◆ TEXT EXCERPT ◆

****************

Re: kernel BUG at mm/truncate.c:475!
From: Hugh Dickins
Date: Tue Dec 14 2010 - 02:31:55 EST
On Mon, 13 Dec 2010, Andrew Morton wrote:
> On Sat, 11 Dec 2010 15:14:47 +0100
> Miklos Szeredi <miklos@xxxxxxxxxx> wrote:
>
> > On Mon, 6 Dec 2010, Michael Leun wrote:
> > > At the moment I'm trying to create an easy to reproduce scenario.
> > >
> >
> > I've managed to reproduce the BUG. First I thought it has to do with
> > fork() racing with invalidate_inode_pages2_range() but it turns out,
> > just two parallel invocation of invalidate_inode_pages2_range() with
> > some page faults going on can trigger it.
Thanks a lot for working this out, Miklos.
(I don't see any explanation here for the madvise fuzzing page_mapped bug,
but that's not your fault! I'll have to do my own thinking on that one.)
> >
> > The problem is: unmap_mapping_range() is not prepared for more than
> > one concurrent invocation per inode. For example:
Yes, I knowingly built that assumption into it 6 years ago.
> >
> > thread1: going through a big range, stops in the middle of a vma and
> > stores the restart address in vm_truncate_count.
> >
> > thread2: comes in with a small (e.g. single page) unmap request on
> > the same vma, somewhere before restart_address, finds that the
>
> "restart_addr", please.
>
> > vma was already unmapped up to the restart address and happily
> > returns without doing anything.
> >
> > Another scenario would be two big unmap requests, both having to
> > restart the unmapping and each one setting vm_truncate_count to its
> > own value. This could go on forever without any of them being able to
> > finish.
> >
> > Truncate and hole punching already serialize with i_mutex. Other
> > callers of unmap_mapping_range() do not, however, and I see difficulty
> > with doing it in the callers. I think the proper solution is to add
> > serialization to unmap_mapping_range() itself.

****************

◆ TASK TO COMPLETE ◆
List every person named in the kernel bug thread.

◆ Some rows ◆

****************

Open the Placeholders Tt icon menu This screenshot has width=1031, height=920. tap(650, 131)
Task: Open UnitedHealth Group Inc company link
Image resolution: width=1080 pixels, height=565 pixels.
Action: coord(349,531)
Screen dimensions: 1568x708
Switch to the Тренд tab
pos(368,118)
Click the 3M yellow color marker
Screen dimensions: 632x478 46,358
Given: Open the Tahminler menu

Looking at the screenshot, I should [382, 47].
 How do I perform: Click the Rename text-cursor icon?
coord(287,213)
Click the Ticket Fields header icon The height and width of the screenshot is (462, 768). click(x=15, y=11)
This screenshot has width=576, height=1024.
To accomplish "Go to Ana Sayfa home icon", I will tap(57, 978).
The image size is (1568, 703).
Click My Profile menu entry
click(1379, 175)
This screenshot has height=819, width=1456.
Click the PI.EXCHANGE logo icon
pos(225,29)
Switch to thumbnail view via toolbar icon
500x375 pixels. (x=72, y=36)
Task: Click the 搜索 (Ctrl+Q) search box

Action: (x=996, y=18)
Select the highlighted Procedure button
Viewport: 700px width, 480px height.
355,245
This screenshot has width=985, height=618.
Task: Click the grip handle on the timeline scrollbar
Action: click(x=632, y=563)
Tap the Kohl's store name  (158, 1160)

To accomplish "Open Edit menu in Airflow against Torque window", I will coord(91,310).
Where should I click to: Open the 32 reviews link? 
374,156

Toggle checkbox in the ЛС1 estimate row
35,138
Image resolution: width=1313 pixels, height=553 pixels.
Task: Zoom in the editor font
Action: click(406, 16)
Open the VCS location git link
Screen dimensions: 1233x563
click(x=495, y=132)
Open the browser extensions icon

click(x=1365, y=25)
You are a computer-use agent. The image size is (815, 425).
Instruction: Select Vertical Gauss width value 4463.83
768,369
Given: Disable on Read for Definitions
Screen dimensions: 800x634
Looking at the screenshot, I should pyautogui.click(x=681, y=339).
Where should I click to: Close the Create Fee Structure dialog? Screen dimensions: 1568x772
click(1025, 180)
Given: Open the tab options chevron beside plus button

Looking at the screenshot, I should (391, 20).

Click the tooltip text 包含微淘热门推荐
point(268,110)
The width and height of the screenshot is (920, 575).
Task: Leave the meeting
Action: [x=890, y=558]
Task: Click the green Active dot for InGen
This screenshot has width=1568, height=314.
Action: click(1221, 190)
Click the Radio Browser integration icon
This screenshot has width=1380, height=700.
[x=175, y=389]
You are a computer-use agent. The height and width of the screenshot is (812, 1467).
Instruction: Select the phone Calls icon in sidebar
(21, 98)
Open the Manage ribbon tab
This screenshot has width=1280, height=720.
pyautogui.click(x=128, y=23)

****************

◆ COMPLETE OUTPUT ◆
Hugh Dickins, Andrew Morton, Miklos Szeredi, Michael Leun